**What to produce:** Set down exactly the stretch of lines below that opens at the line containing "Given: Open the Select license dropdown" and continues through the last line of the entries, and nothing else.

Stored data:
----------

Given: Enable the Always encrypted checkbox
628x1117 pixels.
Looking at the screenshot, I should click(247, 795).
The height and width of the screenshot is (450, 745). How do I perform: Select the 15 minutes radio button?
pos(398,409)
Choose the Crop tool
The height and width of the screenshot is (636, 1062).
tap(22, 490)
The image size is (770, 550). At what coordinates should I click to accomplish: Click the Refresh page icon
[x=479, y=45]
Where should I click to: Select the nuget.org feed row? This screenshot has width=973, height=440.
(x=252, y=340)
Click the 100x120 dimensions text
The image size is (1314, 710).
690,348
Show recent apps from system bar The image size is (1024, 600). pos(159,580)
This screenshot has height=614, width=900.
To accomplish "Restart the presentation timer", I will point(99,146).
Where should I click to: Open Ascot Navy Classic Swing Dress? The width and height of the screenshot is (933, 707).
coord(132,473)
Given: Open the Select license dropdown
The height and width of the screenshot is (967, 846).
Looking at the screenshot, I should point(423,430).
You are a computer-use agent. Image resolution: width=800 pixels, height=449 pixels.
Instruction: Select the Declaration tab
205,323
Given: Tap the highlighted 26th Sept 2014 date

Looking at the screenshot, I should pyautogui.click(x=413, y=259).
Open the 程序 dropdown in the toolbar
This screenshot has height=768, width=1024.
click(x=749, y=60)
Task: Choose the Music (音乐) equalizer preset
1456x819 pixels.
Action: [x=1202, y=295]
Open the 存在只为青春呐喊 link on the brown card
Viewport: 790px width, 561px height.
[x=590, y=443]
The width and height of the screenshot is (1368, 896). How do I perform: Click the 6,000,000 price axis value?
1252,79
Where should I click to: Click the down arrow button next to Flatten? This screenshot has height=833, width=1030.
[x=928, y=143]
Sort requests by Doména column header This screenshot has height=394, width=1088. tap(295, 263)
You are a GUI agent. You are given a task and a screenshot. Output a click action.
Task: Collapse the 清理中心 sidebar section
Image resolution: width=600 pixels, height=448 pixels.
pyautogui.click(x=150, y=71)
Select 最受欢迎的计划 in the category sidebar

----------

**Output below:**
Given: Open the Select license dropdown
The height and width of the screenshot is (967, 846).
Looking at the screenshot, I should point(423,430).
You are a computer-use agent. Image resolution: width=800 pixels, height=449 pixels.
Instruction: Select the Declaration tab
205,323
Given: Tap the highlighted 26th Sept 2014 date

Looking at the screenshot, I should pyautogui.click(x=413, y=259).
Open the 程序 dropdown in the toolbar
This screenshot has height=768, width=1024.
click(x=749, y=60)
Task: Choose the Music (音乐) equalizer preset
1456x819 pixels.
Action: [x=1202, y=295]
Open the 存在只为青春呐喊 link on the brown card
Viewport: 790px width, 561px height.
[x=590, y=443]
The width and height of the screenshot is (1368, 896). How do I perform: Click the 6,000,000 price axis value?
1252,79
Where should I click to: Click the down arrow button next to Flatten? This screenshot has height=833, width=1030.
[x=928, y=143]
Sort requests by Doména column header This screenshot has height=394, width=1088. tap(295, 263)
You are a GUI agent. You are given a task and a screenshot. Output a click action.
Task: Collapse the 清理中心 sidebar section
Image resolution: width=600 pixels, height=448 pixels.
pyautogui.click(x=150, y=71)
Select 最受欢迎的计划 in the category sidebar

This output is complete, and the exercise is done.